Document text:
********

And if the rescue efforts had failed (yes, that too!), with the Holy Spirit the Chilean people (and all of us, the miners’ brothers and sisters in the human family) would have had the very power to forgive `God’s sin’ (!) of not having heard our prayers and rewarded our tireless efforts! Scripture says, “Receive the Holy Spirit. Receive the power to forgive sins.”(Jn 20:22) If the rescue efforts had failed, with the Holy Spirit the Chilean people and we would have had the power to pray, “Thy will be done on earth as it is heaven.”(Mt. 6:10)

Different responses
We’re usually `too pious’ to speak frankly about the prayer of petition. When we do speak frankly, some people get angry. One woman writes, “When you pretentiously purport to tell us that heaven doesn’t give us the things we earnestly pray for, but that we must strive with all our might and ingenuity to give ourselves these things, you talk like a Marxist![2] You also shock and depress us.”

A whole light year away from that angry response is that of a mystic lady who writes,


When you intimate that God, in response to our prayer of petition, doesn’t give us something but `only’ Someone (His Holy Spirit) you are really speaking to us about the poverty of God who comes to us so poor that He has nothing to give us but Himself: His Holy Spirit. And when we receive Him in that poverty, God becomes human and we become divine.

Your words remind me of a quote of unknown source which I wrote into my Bible several years ago: “I tell you nothing for your comfort nor yet for your desire, save that the sky grows darker still and the sea rises higher.” Your words rob us of a Santa Claus to whom we can pray. You lead us into deep waters and into the darkness of God. You are invite us to leave our `playgrounds of prayer’ and follow you into the river of rebirth.
“Power from on high”
At the end of the day, whatever might be our theology of the prayer of petition, we keep knocking at God’s door in our need, as the tough little lady seeking justice kept knocking on the door of the corrupt judge. We keep knocking as the man in need of bread to accommodate an unexpected visitor kept knocking on his neighbor’s door. We keep on knocking in our need because Jesus says we should: “Ask, and you shall receive. Seek, and you shall find. Knock, and the door shall be opened for you.” (Lk 11:10) And if, when the door is opened, we are, indeed, given the thing we asked for, like justice from a mean judge; or bread from an annoyed neighbor, or the rescue of 33 miners by a bevy of 300 members of the human family, God be praised and thanked.

********

Data provided:

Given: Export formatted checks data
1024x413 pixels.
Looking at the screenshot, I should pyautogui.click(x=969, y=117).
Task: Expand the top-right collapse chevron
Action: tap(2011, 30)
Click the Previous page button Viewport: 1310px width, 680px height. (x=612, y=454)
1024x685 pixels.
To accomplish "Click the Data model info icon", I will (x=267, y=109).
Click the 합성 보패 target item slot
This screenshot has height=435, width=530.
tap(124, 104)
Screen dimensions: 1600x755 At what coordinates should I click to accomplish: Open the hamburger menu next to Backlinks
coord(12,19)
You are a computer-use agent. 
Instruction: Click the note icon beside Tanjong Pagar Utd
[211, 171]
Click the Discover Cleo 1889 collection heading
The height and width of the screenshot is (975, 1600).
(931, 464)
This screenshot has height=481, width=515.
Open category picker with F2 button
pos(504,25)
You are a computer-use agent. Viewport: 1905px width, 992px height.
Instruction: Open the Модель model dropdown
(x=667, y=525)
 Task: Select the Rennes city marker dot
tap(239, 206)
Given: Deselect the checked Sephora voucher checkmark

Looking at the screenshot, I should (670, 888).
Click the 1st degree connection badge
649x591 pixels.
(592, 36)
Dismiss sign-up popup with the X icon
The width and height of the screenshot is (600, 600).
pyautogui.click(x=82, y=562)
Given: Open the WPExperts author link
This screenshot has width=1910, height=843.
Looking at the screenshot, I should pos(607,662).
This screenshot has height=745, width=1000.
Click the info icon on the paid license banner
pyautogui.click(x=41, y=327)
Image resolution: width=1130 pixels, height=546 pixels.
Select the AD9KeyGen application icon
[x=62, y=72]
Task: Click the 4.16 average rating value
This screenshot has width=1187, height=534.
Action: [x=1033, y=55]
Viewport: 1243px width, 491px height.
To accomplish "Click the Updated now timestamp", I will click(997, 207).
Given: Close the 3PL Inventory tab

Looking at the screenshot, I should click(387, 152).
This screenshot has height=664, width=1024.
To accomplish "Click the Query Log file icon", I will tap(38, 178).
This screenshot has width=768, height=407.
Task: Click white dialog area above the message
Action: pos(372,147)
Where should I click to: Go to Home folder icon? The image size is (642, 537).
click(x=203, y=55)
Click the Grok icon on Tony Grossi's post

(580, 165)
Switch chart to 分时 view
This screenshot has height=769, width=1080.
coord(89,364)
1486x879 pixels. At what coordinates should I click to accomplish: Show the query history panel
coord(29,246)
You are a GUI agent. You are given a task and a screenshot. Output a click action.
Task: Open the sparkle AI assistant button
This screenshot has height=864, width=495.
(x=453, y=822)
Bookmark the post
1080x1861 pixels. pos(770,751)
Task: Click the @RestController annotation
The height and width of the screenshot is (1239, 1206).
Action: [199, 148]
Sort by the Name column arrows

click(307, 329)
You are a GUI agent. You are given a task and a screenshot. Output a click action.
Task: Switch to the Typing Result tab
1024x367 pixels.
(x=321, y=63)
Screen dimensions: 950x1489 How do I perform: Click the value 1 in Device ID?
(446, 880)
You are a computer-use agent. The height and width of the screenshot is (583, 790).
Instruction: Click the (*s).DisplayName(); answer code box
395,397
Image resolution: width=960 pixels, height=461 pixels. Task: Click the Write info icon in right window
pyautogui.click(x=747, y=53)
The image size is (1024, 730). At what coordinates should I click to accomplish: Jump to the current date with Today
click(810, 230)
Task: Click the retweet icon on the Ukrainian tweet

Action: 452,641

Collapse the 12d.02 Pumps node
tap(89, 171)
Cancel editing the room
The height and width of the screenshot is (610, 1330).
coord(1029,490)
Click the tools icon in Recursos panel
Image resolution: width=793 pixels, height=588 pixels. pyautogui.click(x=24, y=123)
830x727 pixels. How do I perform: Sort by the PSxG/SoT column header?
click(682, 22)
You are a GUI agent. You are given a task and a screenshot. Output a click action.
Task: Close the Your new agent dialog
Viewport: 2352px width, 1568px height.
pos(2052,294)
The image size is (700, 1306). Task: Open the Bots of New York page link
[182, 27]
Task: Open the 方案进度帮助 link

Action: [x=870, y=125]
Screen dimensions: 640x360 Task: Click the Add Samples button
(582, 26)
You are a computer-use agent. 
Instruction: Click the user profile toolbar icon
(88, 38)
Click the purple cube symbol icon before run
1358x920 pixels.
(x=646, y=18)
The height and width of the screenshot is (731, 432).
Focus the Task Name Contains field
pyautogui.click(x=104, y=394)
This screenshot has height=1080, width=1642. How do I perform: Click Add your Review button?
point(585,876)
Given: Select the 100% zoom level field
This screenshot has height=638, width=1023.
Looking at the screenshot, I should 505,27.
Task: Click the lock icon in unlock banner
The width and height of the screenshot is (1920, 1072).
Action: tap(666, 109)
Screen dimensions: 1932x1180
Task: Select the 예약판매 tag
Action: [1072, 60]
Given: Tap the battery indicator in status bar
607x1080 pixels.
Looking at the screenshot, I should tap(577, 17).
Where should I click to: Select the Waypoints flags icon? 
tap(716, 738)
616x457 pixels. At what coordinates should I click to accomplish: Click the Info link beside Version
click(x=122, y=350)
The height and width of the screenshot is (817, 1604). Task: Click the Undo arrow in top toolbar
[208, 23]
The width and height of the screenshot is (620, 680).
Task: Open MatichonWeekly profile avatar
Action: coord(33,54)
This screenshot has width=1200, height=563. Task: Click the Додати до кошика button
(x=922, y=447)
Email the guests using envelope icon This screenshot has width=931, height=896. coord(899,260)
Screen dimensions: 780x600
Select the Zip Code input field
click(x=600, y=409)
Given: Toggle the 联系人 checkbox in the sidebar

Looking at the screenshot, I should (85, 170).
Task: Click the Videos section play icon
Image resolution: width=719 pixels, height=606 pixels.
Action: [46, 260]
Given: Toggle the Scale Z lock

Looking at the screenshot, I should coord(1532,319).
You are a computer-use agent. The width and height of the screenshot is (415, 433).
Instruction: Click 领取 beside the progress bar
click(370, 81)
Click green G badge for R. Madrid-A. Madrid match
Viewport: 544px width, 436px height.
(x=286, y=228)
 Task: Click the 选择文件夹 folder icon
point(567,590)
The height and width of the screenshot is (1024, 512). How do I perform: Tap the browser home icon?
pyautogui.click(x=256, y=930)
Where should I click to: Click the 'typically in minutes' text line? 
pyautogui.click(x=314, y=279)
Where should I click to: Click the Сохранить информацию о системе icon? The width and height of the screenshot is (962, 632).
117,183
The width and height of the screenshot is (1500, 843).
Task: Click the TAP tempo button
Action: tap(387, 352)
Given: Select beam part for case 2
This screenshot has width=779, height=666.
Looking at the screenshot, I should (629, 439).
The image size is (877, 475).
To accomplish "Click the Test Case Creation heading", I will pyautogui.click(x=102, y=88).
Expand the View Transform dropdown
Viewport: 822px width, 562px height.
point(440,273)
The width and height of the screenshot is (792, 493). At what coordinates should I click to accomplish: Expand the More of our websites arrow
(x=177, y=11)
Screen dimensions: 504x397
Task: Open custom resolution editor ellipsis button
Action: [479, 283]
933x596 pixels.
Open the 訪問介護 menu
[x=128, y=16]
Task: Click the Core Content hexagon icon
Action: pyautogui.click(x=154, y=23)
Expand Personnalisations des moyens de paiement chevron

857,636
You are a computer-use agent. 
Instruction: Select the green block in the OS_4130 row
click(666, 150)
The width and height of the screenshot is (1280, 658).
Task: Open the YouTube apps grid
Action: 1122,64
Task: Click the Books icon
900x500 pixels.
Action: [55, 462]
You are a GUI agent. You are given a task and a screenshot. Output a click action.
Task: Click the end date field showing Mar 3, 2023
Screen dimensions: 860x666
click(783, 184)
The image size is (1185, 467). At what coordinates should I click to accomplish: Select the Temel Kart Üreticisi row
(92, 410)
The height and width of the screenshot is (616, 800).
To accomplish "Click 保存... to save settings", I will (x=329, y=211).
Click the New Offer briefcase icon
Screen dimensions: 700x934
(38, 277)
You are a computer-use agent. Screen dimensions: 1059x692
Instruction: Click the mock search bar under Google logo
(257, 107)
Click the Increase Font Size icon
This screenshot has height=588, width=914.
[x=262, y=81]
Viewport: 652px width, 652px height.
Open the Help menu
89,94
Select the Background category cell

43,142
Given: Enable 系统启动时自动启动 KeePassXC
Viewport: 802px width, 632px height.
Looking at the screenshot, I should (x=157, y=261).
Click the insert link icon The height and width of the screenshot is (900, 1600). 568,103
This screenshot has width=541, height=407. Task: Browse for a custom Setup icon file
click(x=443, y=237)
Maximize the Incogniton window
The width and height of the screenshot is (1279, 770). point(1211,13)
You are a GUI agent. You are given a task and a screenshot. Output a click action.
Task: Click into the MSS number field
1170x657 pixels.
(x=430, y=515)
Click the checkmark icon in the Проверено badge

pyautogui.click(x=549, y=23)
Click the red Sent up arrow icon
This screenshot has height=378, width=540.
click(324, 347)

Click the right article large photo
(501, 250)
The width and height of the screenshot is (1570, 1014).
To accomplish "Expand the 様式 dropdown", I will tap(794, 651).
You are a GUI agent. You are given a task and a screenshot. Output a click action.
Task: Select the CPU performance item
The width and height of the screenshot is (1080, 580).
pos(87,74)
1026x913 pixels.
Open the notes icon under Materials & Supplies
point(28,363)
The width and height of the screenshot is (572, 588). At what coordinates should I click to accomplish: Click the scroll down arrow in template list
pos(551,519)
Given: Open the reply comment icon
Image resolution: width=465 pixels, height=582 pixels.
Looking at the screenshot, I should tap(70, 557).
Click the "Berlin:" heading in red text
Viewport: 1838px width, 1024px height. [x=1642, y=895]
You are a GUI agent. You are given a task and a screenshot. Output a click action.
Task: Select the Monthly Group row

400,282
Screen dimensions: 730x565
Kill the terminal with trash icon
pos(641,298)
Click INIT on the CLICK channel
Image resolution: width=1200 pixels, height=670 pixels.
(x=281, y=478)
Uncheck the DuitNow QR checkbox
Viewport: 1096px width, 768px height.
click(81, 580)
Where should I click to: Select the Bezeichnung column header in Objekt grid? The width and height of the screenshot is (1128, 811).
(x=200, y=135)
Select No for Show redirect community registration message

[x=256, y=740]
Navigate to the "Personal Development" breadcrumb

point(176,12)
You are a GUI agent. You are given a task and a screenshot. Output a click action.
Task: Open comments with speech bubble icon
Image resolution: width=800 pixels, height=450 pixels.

********

Task requirements: Continue the piece on the prayer of petition from the point where it stops, after the sentence that ends "God be praised and thanked."

The answer:
If, however, when the door is opened, we are not given the good thing we asked for (like the successful rescue of 33 miners) but are given `only’ the Holy Spirit, God be praised and thanked for that too. For with the Holy Spirit we have Power from on high to forgive `God’s sin’(!) of not giving us the thing we asked for. With the Holy Spirit we especially have Power from on high to pray, ”Thy will be done on earth as it is in heaven.” And that is power indeed!
Conclusion
A winning combination
Chileans kept on digging strenuously day and night for two months, as though everything depended on them. They also kept on praying fervently day and night, as though everything depended on God. That was a winning combination for them. It’s also a winning combination for us, who sooner or later will have to strenuously drill through some very hard problem, and at the same time, like the Chilean lady, will also have to call on God for help.

[1] It was first estimated that the miners would be rescued only around Christmas!
[2] It is, indeed, pretentious to purport to know what heaven does or does not give us in answer to our prayer.